Arrays vs Slices in Go

Array: fixed, value type

arr := [3]int{10, 20, 30}  // size is part of the type
  • Fixed size, decided at compile time. [3]int and [4]int are different types.
  • Value semantics when you assign or pass to a function, the whole array is copied.
  • Rarely used directly in production Go code.

Slice: dynamic, reference type

s := []int{10, 20, 30}     // no size = slice
  • Dynamic size can grow/shrink.
  • Reference semantics a slice is a 3-word header: (pointer, length, capacity). Passing a slice does not copy the underlying data.
  • This is what you'll use 95% of the time.

The mental model for slices

Underlying Array:  [ 10 | 20 | 30 | 40 | 50 ]
                     ↑
Slice header:      ptr=&arr[0]  len=3  cap=5

s[0]=10, s[1]=20, s[2]=30   // only sees first 3

A slice is just a window into an underlying array.

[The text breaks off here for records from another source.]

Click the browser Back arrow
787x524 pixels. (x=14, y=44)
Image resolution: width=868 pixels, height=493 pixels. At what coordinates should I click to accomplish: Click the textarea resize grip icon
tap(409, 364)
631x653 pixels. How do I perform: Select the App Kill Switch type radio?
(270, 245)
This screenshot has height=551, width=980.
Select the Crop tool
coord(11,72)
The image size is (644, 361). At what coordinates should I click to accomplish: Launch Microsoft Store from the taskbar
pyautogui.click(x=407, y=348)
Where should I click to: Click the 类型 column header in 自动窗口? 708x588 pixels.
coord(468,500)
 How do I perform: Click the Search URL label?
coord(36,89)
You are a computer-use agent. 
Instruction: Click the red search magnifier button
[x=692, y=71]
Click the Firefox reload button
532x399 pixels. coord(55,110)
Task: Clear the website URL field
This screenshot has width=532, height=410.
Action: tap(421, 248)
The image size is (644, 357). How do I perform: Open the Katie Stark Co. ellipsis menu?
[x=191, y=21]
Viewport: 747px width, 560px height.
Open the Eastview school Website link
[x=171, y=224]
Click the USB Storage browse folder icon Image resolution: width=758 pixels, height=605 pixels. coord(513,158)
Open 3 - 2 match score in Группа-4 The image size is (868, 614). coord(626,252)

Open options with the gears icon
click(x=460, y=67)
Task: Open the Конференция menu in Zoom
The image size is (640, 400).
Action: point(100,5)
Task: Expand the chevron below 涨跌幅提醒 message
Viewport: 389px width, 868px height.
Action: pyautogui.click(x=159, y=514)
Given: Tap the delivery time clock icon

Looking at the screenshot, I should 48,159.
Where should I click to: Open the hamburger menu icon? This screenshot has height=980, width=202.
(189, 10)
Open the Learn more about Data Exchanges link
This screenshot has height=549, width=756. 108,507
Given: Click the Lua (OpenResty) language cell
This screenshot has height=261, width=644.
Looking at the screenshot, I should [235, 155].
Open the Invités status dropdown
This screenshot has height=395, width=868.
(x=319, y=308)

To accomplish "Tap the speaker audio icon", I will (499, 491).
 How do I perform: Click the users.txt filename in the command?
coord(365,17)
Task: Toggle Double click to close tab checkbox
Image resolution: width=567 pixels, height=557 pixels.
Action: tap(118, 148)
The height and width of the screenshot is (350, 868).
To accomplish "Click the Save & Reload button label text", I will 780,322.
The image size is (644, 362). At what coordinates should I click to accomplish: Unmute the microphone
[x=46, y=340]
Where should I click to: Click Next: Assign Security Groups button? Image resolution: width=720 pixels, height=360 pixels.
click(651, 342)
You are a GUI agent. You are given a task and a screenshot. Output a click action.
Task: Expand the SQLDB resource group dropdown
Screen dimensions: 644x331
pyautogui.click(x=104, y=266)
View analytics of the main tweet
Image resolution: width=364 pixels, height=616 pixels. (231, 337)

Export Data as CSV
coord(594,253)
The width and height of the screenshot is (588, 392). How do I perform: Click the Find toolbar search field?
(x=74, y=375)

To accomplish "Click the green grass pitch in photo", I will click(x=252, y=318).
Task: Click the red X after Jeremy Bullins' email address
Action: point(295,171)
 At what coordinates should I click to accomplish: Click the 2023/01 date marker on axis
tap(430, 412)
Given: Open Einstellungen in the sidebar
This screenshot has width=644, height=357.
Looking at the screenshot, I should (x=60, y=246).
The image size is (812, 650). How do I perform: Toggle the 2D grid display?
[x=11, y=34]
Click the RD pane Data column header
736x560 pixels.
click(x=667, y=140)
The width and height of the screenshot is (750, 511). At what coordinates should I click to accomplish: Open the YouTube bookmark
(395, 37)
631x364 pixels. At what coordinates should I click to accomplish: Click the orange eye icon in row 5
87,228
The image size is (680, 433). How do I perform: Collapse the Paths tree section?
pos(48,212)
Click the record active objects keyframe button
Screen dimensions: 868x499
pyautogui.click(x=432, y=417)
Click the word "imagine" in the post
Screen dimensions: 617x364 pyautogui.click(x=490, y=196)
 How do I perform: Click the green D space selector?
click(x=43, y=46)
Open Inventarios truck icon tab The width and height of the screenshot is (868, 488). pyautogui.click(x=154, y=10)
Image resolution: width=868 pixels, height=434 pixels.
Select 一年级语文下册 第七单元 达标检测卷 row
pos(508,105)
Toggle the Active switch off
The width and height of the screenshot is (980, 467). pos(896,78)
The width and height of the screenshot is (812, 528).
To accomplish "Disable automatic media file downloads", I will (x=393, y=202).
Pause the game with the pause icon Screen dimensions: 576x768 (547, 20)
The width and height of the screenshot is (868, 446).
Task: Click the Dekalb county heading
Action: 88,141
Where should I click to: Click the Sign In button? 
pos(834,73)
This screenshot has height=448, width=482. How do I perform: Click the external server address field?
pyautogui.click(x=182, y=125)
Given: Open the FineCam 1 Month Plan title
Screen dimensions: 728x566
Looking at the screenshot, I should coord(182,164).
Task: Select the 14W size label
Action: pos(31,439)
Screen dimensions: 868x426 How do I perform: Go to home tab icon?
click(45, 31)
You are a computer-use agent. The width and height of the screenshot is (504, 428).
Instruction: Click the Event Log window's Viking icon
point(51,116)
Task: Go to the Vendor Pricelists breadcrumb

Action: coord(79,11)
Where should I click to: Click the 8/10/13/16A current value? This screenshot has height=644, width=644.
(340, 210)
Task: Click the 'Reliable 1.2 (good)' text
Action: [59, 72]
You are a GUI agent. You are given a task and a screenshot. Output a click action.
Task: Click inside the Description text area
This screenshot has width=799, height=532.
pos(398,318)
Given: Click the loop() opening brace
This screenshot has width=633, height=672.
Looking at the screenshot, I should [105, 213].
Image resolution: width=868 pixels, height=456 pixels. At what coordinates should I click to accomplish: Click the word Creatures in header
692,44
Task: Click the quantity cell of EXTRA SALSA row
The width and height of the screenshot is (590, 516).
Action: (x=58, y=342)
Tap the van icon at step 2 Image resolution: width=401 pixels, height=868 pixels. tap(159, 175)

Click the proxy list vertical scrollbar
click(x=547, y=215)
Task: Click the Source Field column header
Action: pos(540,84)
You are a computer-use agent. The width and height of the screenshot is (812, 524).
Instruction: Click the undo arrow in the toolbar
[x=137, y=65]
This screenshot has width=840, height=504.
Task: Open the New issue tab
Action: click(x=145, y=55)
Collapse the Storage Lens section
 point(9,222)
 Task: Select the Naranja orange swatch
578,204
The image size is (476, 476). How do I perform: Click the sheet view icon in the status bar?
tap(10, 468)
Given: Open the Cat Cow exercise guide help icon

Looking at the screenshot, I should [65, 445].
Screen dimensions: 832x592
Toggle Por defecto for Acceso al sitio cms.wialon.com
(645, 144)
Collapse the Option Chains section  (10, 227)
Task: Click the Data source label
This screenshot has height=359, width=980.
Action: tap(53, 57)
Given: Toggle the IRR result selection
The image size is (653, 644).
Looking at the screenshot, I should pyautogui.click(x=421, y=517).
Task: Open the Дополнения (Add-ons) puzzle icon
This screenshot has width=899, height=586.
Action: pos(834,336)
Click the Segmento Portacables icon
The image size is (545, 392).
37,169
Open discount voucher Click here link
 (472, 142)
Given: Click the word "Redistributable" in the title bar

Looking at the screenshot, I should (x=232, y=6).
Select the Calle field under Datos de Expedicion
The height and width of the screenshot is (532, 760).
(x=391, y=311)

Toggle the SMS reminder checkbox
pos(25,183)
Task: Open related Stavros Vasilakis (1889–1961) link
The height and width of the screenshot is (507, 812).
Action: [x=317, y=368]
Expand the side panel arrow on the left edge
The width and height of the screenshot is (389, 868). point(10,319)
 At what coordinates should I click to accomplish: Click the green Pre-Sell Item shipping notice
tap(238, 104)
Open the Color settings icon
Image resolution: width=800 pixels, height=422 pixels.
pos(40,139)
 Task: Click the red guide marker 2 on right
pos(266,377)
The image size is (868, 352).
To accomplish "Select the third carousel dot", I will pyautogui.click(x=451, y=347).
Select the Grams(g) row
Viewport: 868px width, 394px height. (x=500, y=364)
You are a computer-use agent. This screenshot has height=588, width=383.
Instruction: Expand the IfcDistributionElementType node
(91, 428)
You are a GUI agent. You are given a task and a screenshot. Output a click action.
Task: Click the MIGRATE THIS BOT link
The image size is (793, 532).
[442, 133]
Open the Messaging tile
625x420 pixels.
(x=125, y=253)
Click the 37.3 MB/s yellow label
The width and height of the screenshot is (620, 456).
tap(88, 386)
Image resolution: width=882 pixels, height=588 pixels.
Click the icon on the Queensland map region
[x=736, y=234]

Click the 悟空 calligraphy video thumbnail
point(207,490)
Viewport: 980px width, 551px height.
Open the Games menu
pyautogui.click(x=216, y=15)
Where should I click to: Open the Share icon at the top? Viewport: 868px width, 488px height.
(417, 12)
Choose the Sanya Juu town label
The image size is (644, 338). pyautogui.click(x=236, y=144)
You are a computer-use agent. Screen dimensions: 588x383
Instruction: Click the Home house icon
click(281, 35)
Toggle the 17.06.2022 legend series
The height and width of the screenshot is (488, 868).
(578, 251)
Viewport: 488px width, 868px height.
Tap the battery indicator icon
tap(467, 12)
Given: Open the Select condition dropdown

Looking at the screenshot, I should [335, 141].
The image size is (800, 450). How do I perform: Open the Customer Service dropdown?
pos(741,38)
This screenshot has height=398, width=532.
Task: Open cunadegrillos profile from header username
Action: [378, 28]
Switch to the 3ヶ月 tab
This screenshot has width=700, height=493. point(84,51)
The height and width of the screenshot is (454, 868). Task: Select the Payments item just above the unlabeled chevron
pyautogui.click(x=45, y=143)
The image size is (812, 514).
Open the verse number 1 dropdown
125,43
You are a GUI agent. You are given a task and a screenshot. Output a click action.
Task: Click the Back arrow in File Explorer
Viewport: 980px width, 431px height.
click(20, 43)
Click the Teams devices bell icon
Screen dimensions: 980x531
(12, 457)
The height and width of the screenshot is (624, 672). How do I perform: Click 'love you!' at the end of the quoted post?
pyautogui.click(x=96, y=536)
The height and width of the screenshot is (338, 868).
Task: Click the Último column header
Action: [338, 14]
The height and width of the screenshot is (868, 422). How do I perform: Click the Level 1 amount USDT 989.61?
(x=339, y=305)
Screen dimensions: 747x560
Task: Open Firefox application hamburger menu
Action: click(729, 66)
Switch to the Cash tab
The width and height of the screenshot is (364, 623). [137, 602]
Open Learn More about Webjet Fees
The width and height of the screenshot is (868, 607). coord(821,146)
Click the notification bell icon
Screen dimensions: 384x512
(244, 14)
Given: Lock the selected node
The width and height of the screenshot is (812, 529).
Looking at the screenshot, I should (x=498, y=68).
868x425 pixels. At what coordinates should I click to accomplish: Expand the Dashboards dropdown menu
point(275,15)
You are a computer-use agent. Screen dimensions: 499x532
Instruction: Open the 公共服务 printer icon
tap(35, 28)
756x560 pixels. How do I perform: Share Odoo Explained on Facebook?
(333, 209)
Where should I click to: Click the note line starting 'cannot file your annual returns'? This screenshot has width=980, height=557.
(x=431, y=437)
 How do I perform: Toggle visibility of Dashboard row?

Iteration: both are ordered

arr := [3]int{10, 20, 30}
for i, v := range arr {
    fmt.Println(i, v)   // 0 10 → 1 20 → 2 30, guaranteed
}

s := []int{10, 20, 30}
for i, v := range s {
    fmt.Println(i, v)   // same, guaranteed in insertion order
}

Both arrays and slices iterate in index order, always. No surprises there unlike maps (which are deliberately randomized in Go).


That one gotcha!

a := []int{1, 2, 3}  // Slice
b := a              // b points to the SAME underlying array

b[0] = 99
fmt.Println(a[0])   // 99 !! a is affected

This bites everyone. Because b := a copies the header, not the data. To get a true copy:

b := make([]int, len(a))
copy(b, a)

Mental Map

ArraySlice
SizeFixed at compile timeDynamic
Type[3]int[]int
AssignmentFull copy (independent data)Header copy (shared data)
Iteration orderGuaranteedGuaranteed
Use in practiceRareAlmost always

The key insight: slices don't own data, they borrow a view into an array. Everything else flows from that.